Fast überall gilt: Verhandelt wird, was nötig und was möglich ist.
Nicht überall wird dies gleich bewertet, das liegt allerdings auch an
den Verfahrensvorschriften: Das Bundesverfassungsgericht setzt bis
Ende April keine großen Verhandlungen und Urteilsverkündungen mehr
an. Ausgenommen sind unaufschiebbare Angelegenheiten, wie das höchste
deutsche Gericht in Karlsruhe mitteilt. Die Arbeit in den Kammern sei
aber sichergestellt, weil die Richterinnen und Richter auch von zu
Hause aus arbeiten könnten. «Unser primäres Ziel ist es, die
persönlichen Kontakte zu verringern», sagt eine Sprecherin des
Bundesverfassungsgerichts stellvertretend für zahlreiche andere
Gerichtsvertreter. Auch am Bundesgerichtshof und anderen Gerichten
fallen Verhandlungen aus.

«Alle aufschiebbaren Verhandlungen werden vorerst nicht stattfinden»,
sagt auch die Präsidentin des Stuttgarter Oberlandesgerichts,
Cornelia Horz. Dies gelte vor allem für Zivilverfahren und
Familiensachen. Die meisten Gerichte im Land haben aber mit Hilfe
eines Notfallplans sichergestellt, dass bearbeitet werden kann, was
bearbeitet werden muss, darunter Haft- und Eilsachen sowie die Arbeit
von Ermittlungsrichtern.

Beim Karlsruher Landgericht werden Haftsachen im Strafrecht wie der
laufende Prozess gegen zwei Männer nach einem vorgetäuschten Überfall

auf einen Geldtransporter auch unter den erschwerten Umständen
weitergeführt. Alle Verhandlungstermine bei Zivilverfahren wurden
dagegen «sämtlich abgesagt», sagt eine Gerichtssprecherin.

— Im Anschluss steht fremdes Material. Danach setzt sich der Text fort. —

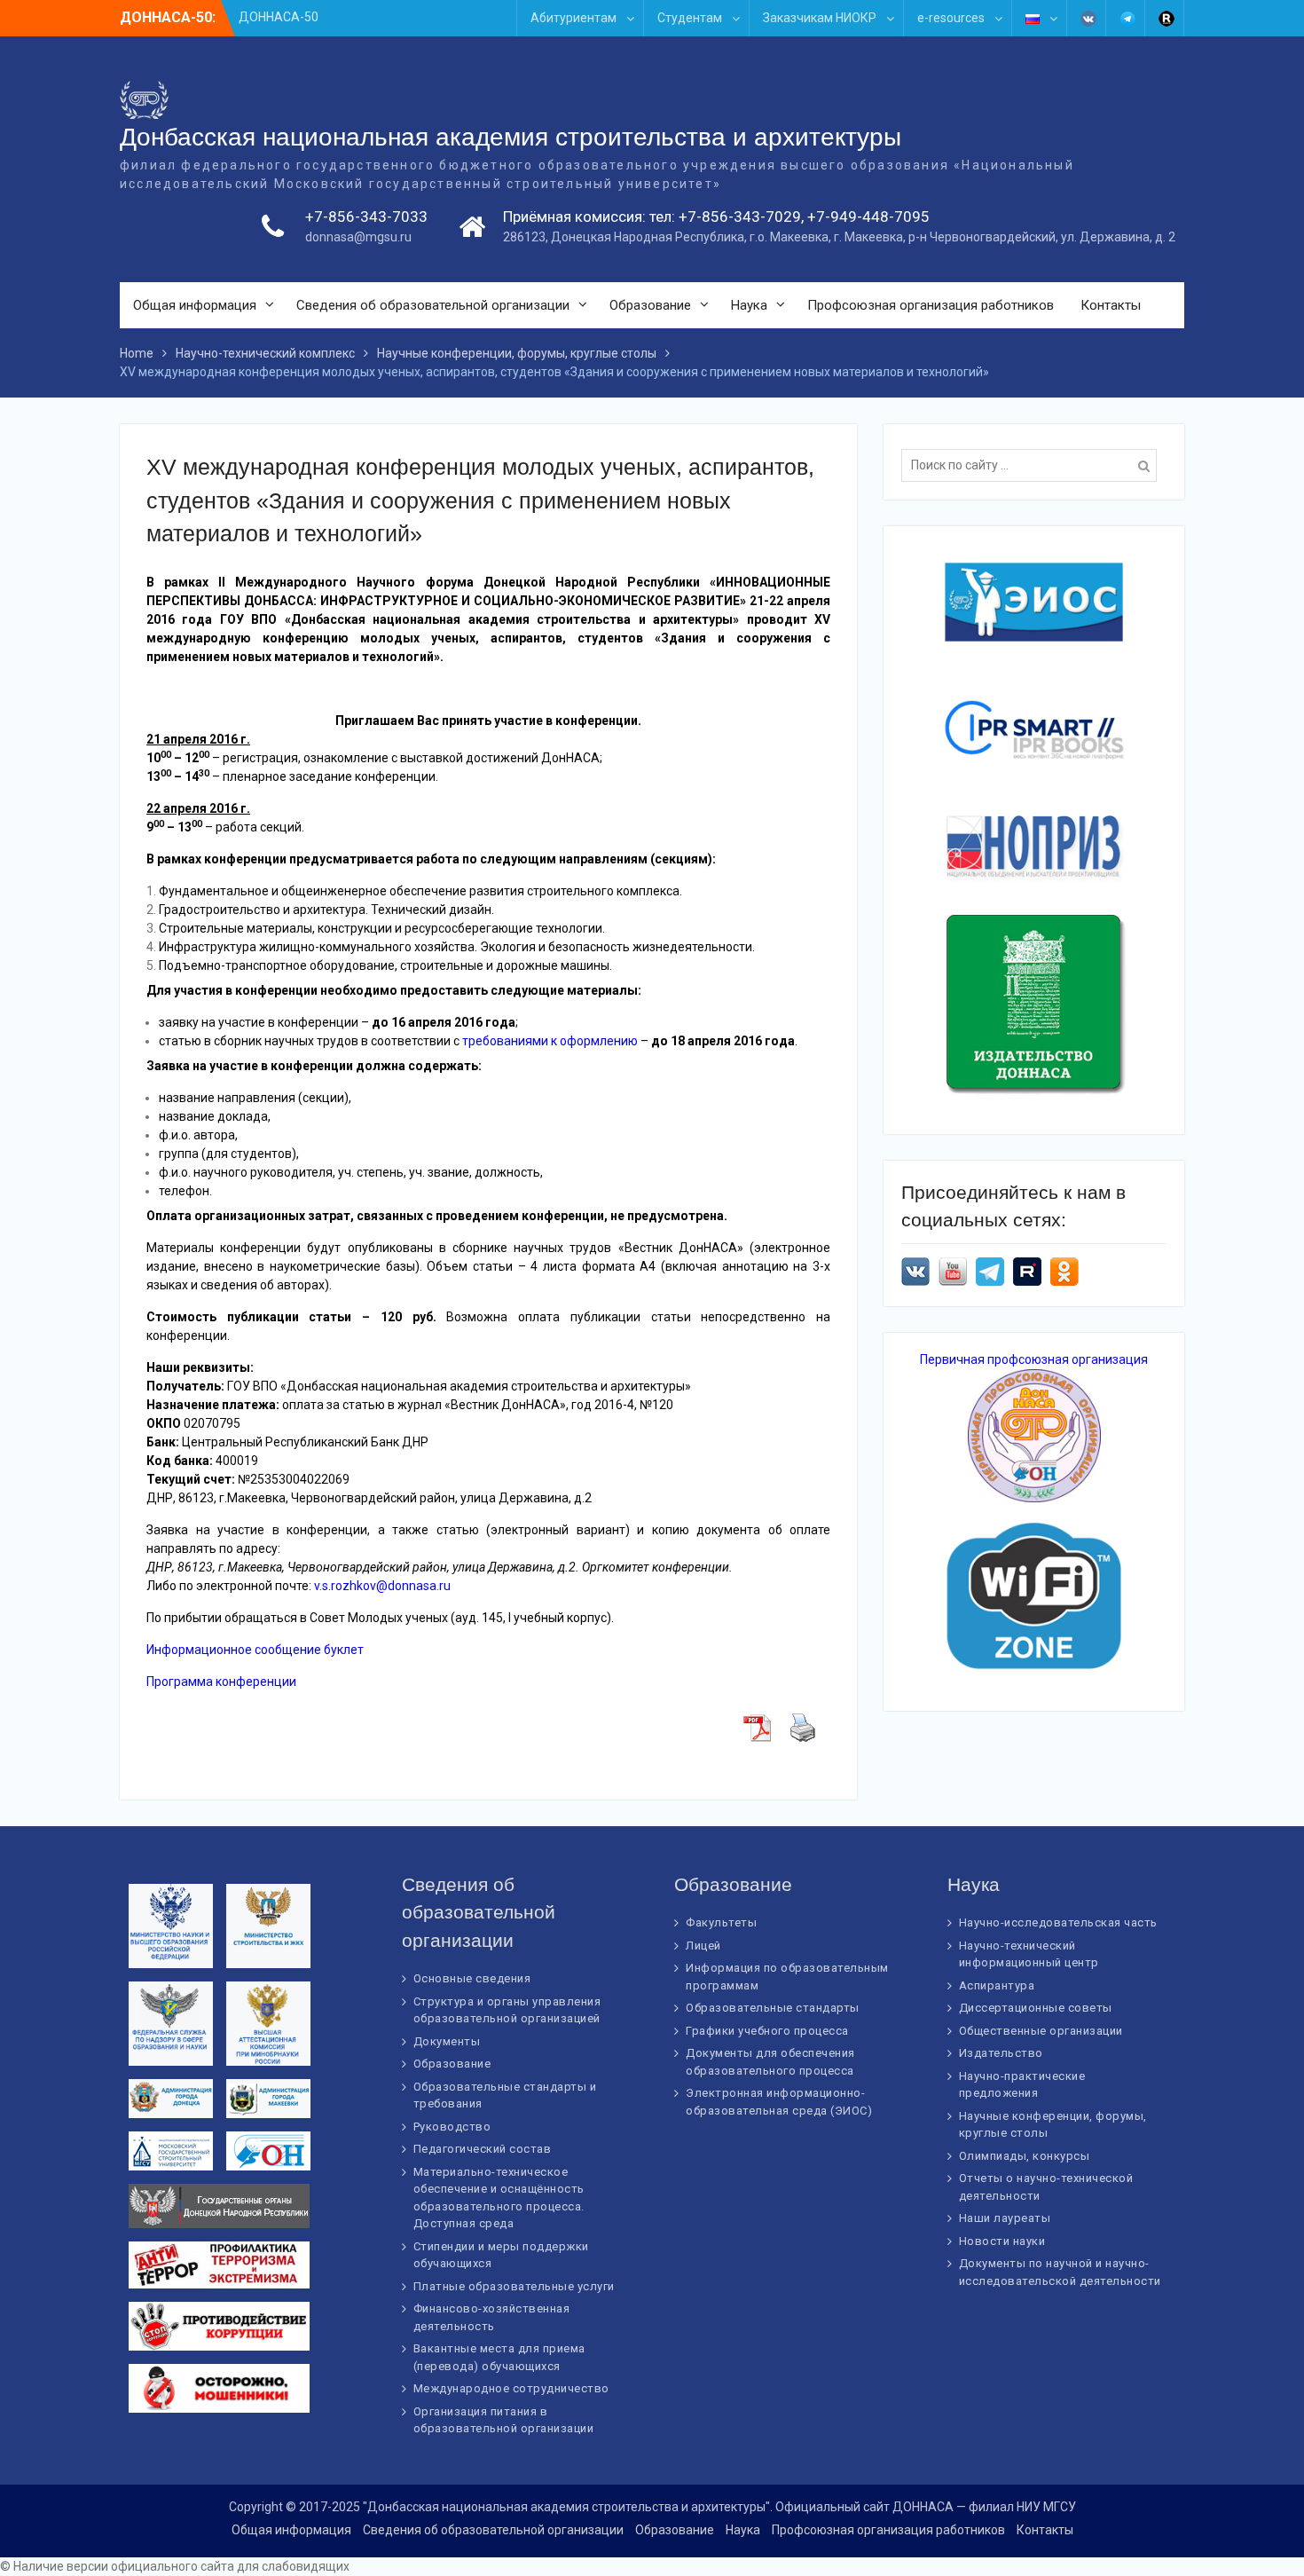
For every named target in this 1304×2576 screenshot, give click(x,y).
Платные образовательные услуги (514, 2286)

Das Virus hat auch den derzeit bekanntesten Prozess des Freiburger
Landgerichts in die Warteschleife geschoben: Frühestens Mitte Mai
wird wieder verhandelt im Verfahren um die Gruppenvergewaltigung
einer 18-Jährigen vor einer Disco in Freiburg. Organisiert würden
lediglich Kurztermine, um rechtliche Fristen einzuhalten.

Und selbst dies könnte schon bald nicht mehr notwendig sein. Denn der
Bundestag will am Freitag einen Gesetzentwurf des Justizministeriums
verabschieden, der Gerichten wegen der Corona-Krise für laufende
Strafprozesse längere Unterbrechungen erlaubt. Vorgesehen ist eine
Pause für bis zu drei Monate und zehn Tage, um zu verhindern, dass
Hauptverhandlungen platzen und von Neuem beginnen müssen. Bislang
dürfen Hauptverhandlungen laut Strafprozessordnung im Strafverfahren
nur für drei Wochen unterbrochen werden. Bei besonders umfangreichen
Verfahren, die länger als zehn Verhandlungstage gedauert haben, ist
eine Unterbrechung bis zu einem Monat möglich. Verrinnt die Frist,
muss der Prozess von vorne beginnen.

Das Landgericht in Stuttgart beobachte das Gesetzgebungsverfahren mit
sehr großem Interesse, sagte ein Sprecher. Eine entsprechende
Unterbrechungsmöglichkeit verschaffe wertvolle Luft, um ein mögliches
Platzen von Prozessen zu verhindern. Nach Ansicht von OLG-Präsidentin
Horz kann ein solches Gesetz entlasten und für Planungssicherheit
sorgen. Landesjustizminister Guido Wolf geht das aber nicht weit
genug: Eine Verlängerung für normale Strafprozesse um zwei Monate und
eine Pause von somit insgesamt maximal drei Monaten und zehn Tagen
sei eine «absolute Untergrenze», sagt der CDU-Minister. «Ich hätte

mir eine Verlängerung der aktuell möglichen Fristen um zusätzliche
drei statt nur um zwei Monate vorstellen können», sagt er.

Auch die Anwälte sind noch nicht zufrieden: «Die neue Regelung
bezieht sich nur auf das Strafprozessrecht, sie lässt aber Zivil-,
Arbeits- und Verwaltungsprozessrecht außer Acht», sagt Peter Kothe
Präsident des Anwaltsverbands Baden-Württemberg. Das sei aber ein
Nachteil, weil es auch in diesen Verfahren Fristen gibt, die weiter
gelten und die Anwälte und deren Mandanten unter Druck setzten. «Bei
Kündigungen muss eine Kündigungsschutzklage zum Beispiel auch
weiterhin innerhalb von drei Wochen zugestellt werden.»